PERUGIA – Diretto e senza tanti giri di parole. Come al solito. Pronto a difendere fino in fondo la scelta condivisa con gli altri 18 presidenti di serie B e che ha creato una guerra di ricorsi alla giustizia sportiva: la serie cadetta a 19 squadre, senza ripescaggi e riammissioni. Massimiliano Santopadre, patron del Grifo, a poche dal verdetto del collegio di garanzia del Coni (previsto per il pomeriggio di venerdì 7 settembre) che potrebbe cambiare nuovamente le carte in tavola torna a ribadire come una serie B con meno squadre sia essenziale per far sopravvivere il sistema.

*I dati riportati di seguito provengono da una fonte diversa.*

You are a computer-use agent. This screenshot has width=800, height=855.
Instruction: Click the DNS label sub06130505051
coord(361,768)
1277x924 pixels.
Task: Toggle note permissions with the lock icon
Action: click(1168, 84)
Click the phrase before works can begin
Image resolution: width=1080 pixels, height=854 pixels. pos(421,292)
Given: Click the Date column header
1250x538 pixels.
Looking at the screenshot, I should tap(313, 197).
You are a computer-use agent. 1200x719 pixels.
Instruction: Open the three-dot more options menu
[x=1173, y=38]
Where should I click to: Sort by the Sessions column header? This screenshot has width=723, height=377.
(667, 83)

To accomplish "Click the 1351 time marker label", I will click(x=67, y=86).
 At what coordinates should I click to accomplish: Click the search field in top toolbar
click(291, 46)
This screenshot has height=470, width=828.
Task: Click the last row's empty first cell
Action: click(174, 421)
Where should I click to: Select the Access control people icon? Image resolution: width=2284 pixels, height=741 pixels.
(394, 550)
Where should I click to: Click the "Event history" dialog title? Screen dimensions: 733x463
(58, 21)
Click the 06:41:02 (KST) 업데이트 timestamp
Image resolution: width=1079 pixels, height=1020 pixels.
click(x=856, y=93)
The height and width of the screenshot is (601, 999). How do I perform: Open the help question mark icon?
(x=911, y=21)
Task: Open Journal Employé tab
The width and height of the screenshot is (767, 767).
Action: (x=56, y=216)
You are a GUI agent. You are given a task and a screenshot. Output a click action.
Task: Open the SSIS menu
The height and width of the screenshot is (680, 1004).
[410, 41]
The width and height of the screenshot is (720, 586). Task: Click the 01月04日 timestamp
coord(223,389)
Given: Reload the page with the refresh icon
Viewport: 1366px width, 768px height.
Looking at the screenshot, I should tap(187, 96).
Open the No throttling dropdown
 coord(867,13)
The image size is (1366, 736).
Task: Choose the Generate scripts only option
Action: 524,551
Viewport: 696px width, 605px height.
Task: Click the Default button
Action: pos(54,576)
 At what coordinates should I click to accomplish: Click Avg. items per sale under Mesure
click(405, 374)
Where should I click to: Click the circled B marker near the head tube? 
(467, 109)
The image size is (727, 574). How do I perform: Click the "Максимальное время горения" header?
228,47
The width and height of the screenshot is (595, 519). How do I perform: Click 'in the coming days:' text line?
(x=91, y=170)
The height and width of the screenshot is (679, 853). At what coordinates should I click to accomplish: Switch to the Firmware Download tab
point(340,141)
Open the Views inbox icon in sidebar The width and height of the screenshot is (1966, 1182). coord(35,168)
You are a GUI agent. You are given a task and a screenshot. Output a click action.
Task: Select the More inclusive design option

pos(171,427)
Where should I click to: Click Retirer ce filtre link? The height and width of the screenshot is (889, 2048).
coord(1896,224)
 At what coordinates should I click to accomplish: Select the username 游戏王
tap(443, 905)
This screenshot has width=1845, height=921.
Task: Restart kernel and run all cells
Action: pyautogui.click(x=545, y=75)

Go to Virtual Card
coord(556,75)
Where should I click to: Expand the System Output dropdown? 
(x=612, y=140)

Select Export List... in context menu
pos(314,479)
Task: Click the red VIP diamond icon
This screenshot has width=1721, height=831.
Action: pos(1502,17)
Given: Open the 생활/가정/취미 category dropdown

«Sento parlare tanto e sempre per il proprio tornaconto personale, che è quello di raggiungere obiettivi non attraverso il campo ma con altri mezzi, poco lusinghieri, in quanto visti come opportunità da cogliere – dice il presidente attraverso il sito ufficiale del Perugia -. Il messaggio che deve passare invece è che la riforma andava fatta altrimenti sarebbe stata la fine di altre società. Inoltre sono convinto che il prossimo anno chi conquisterà la serie B sul campo sarà completamente dalla parte di chi oggi sta contestando. Spero che il 7 settembre sia una giornata in cui sarà confermata la volontà di avere una serie B compatta ed unanime, formata da uomini coraggiosi e volenterosi di aiutare il sistema come lo sono stati gli uomini preposti a decidere in Coni e Figc».

«Vorrei inoltre precisare che non è assolutamente vero che la Serie B non pesa sulla Serie C – continua Santopadre -. Personalmente come A.C. Perugia Calcio ho investito più di 2 milioni nella categoria, acquisendo giovani di prospettiva e dando importante liquidità a tanti club. Il mio obiettivo è sempre quello di fare il bene del sistema calcio italiano e non di vincere i campionati con la burocrazia. Spero che il collegio di garanzia e il presidente Fratini sappiano che la riforma della serie B era assolutamente necessaria. Concludo dicendo una cosa: il calcio in tutto il mondo è conquistare i propri obiettivi sul campo…non il contrario! Conosco solo un tipo di calcio, quello fatto di sudore, orgoglio, passione, gol e parate. Non conosco nessun altro modo per vincere i campionati».